#### [Given passage]

-=-=-=-=-

Material Contract” means any contract of the Company that has been filed or was required to have been filed as an exhibit to the SEC Reports pursuant to Item 601(b)(4) or Item 601(b)(10) of Regulation S-K.
 
Material Permits” has the meaning set forth in Section 3.1(v).
 
Options” means any outstanding rights, warrants or options to subscribe for or purchase Common Stock or Convertible Securities.
 
Person” means an individual, a limited liability company, a partnership, a joint venture, a corporation, a trust, an unincorporated organization, a government or any department or agency thereof and any other legal entity.
 
Proceeding” means an action, claim, suit, investigation or proceeding (including, without limitation, a partial proceeding, such as a deposition), whether commenced or threatened in writing.

-=-=-=-=-

#### [Task details]
Extend the definitions passage past its last entry, "Proceeding," with further defined terms in the same style. The data that follows comes from a separate source and is unrelated to the definitions passage.

#### [Data segment]
-=-=-=-=-

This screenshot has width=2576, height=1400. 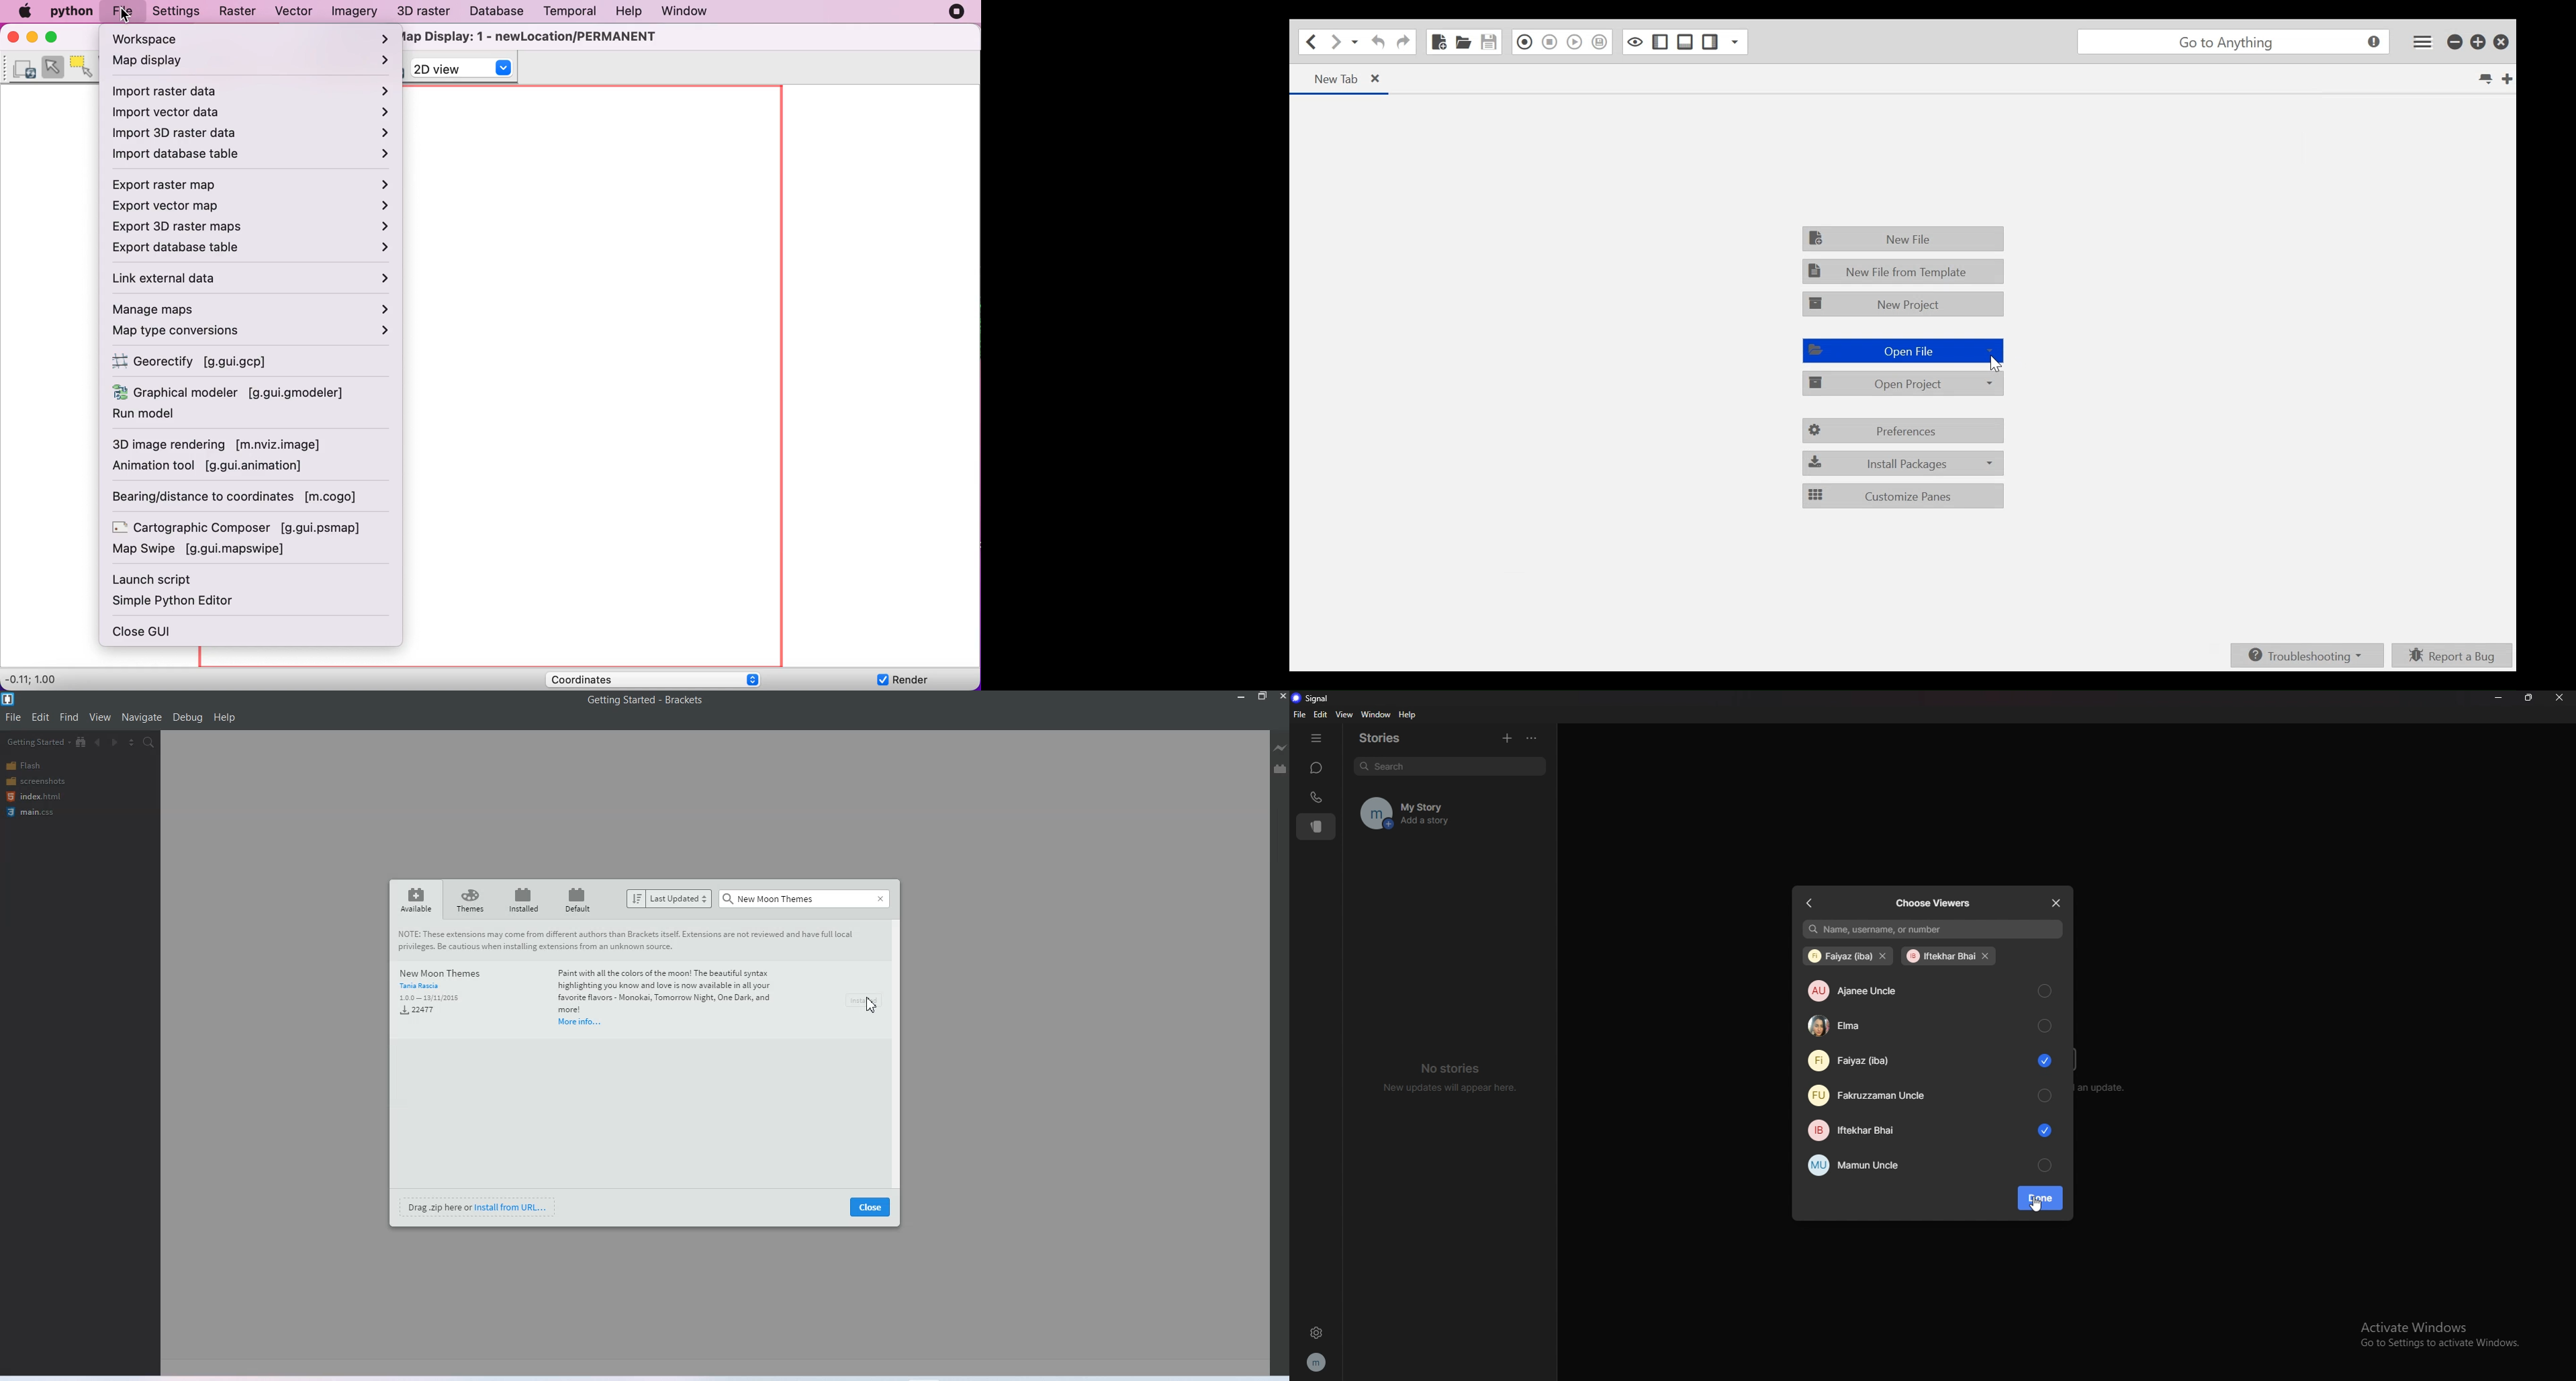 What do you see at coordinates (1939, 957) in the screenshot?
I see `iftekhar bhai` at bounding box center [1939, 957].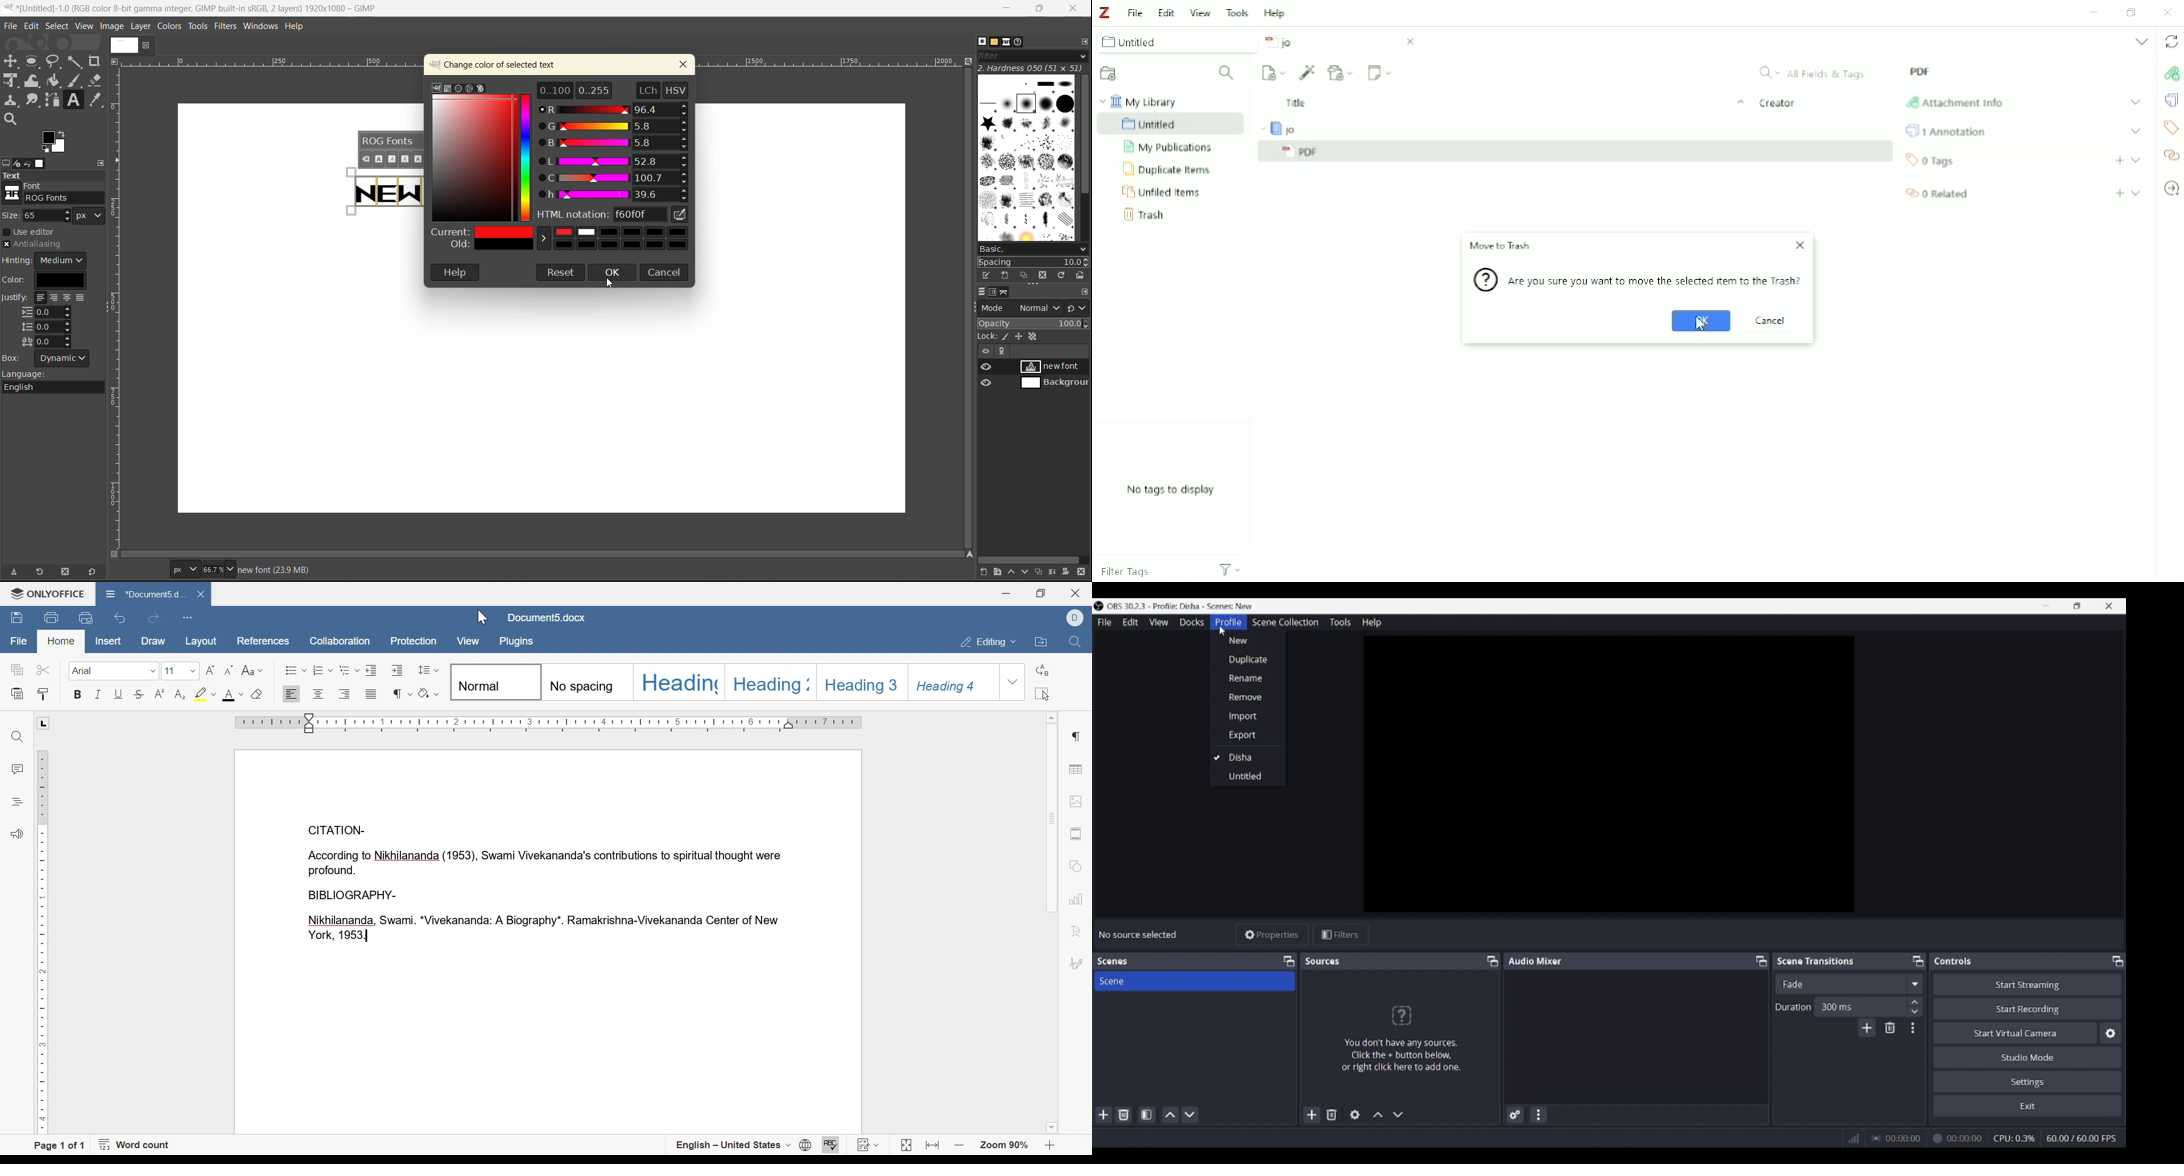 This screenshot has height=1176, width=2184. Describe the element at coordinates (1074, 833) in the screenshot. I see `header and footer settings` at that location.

-=-=-=-=-

#### [Exercise result]
 
PTO” has the meaning set forth in Section 3.1(t).
 
Regulation D” has the meaning set forth in the Preamble.
 
Required Approvals” has the meaning set forth in Section 3.1(gg).
 
Rule 144” means Rule 144 promulgated by the SEC pursuant to the Securities Act, as such rule may be amended from time to time, or any similar rule or regulation hereafter adopted by the SEC having substantially the same effect as such rule.
 
Schedule of Investors” means the list of Investors attached hereto as Annex A.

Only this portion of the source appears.